Comunicação truncada
Josias de Souza afirmou que o governo reduziu a transparência na comunicação dos dados sobre o avanço da pandemia no país. Quando o então ministro da Saúde Henrique Mandetta passou a dar entrevistas em uma linguagem leve e direta, obteve uma aprovação de 76%, o que teria incomodado Bolsonaro.
“A certa altura, o Bolsonaro determina que essas entrevistas devem ser feitas no Palácio do Planalto, não mais sob o comando do Mandetta, mas sob o comando do chefe da Casa Civil, que era então o general [Walter] Braga Neto, que hoje está como ministro da Defesa. (…) A palavra do Mandetta se diluiu nessas entrevistas e ela foram rareando até desaparecer por completo”, disse Josias.
O colunista também relembrou outro momento em que Bolsonaro celebrou, já na gestão do Pazuello, quando o Ministério da Saúde retirou do ar os dados sobre os mortos da pandemia.
Lembro como se fosse hoje: o presidente festejou ‘hoje não vai ter dados sobre mortos no Jornal Nacional’. (…) E aí o general Ramos, para completar, deu uma entrevista muito emblemática.

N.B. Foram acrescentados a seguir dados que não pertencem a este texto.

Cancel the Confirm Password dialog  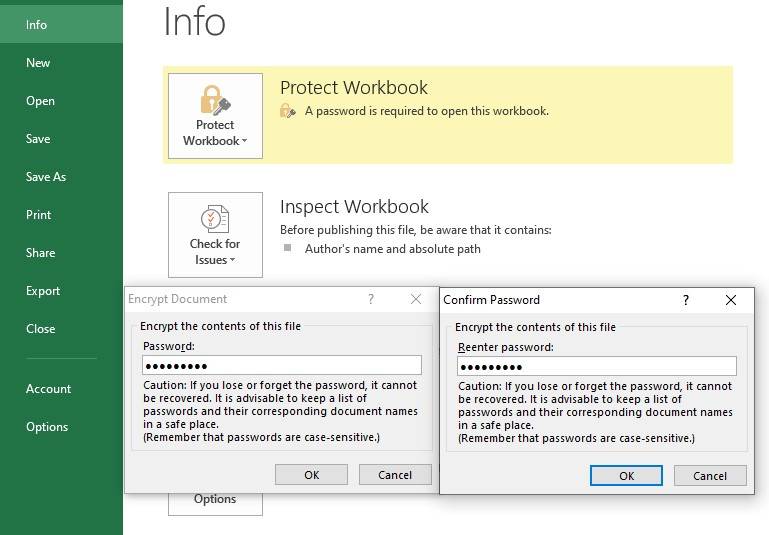[710, 476]
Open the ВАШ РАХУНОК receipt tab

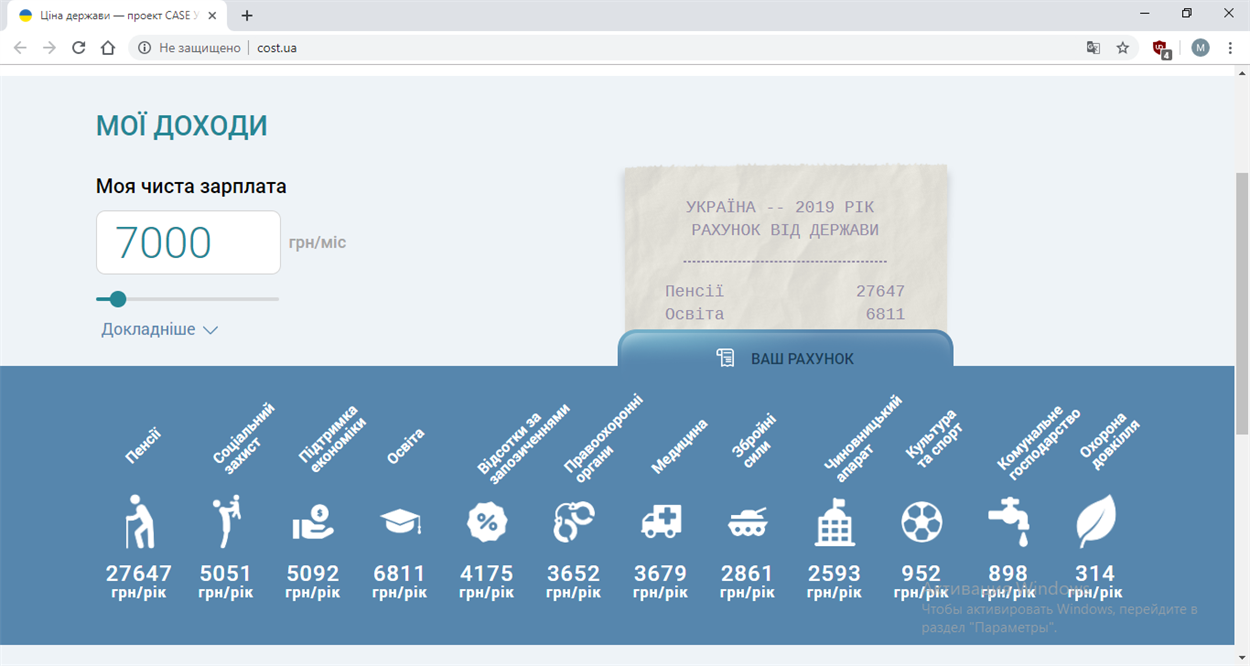pyautogui.click(x=785, y=358)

Ele reclamou da imprensa, porque ‘era cadáver de manhã, cadáver de noite. Só falam em cadáver. (…)’. Então, o governo se incomodava com o noticiário e aí a transparência ficou zero
Josias de Souza
Contradição com vacinas
A colunista Thais Oyama também lembrou da insistência de Bolsonaro de rejeitar a vacina CoronaVac por ter sido criada na China, o que gerou uma contradição nas ações de Pazuello no ano passado.
Em outubro, o então ministro havia assinado, em uma reunião com governadores, um termo de compromisso para comprar a CoronaVac. Pouco depois, o presidente Bolsonaro desmentiu a compra publicamente, levando o ministro a dizer: “um manda, outro obedece”.

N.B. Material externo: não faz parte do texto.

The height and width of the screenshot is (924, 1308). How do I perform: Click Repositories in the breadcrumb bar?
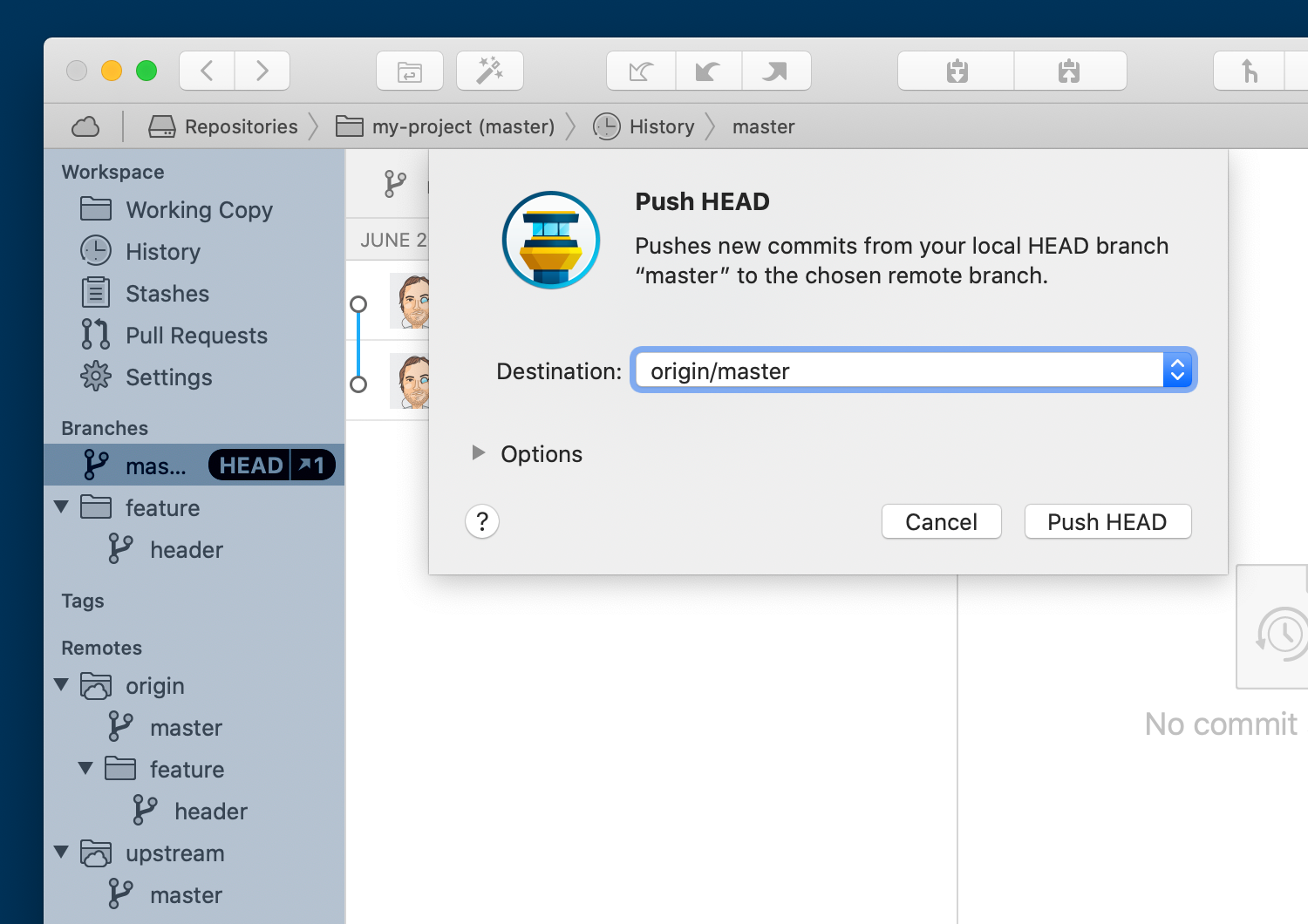pyautogui.click(x=240, y=126)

Bolsonaro nunca passou a mão no telefone e falou ‘Pazuello, não quero que você compre a vacina CoronaVac, a vacina do Doria’. Porque essa não é a forma dele agir. Ele sinaliza, deixa claro que não gosta, e portanto que não quer. (…) É só por causa disso que Pazuello fala que nunca recebeu uma ordem direta do Bolsonaro. Ele sempre fala ‘nunca recebi uma ordem direta’. Porque o Bolsonaro, de um jeito ou de outro, deu sim uma ordem.
Thais Oyama
O ex-membro do governo, que comandou a pasta da Saúde durante a fase mais crítica da pandemia, presta esclarecimentos sobre eventuais erros do Executivo, por ação ou omissão, no enfrentamento à crise sanitária. A gestão de Pazuello durou entre 16 de maio de 2020 e 23 de março de 2021. O ex-ministro deve ser questionado ao longo do dia principalmente em relação ao agravamento da crise sanitária no Amazonas e à falta de oxigênio para os pacientes internados.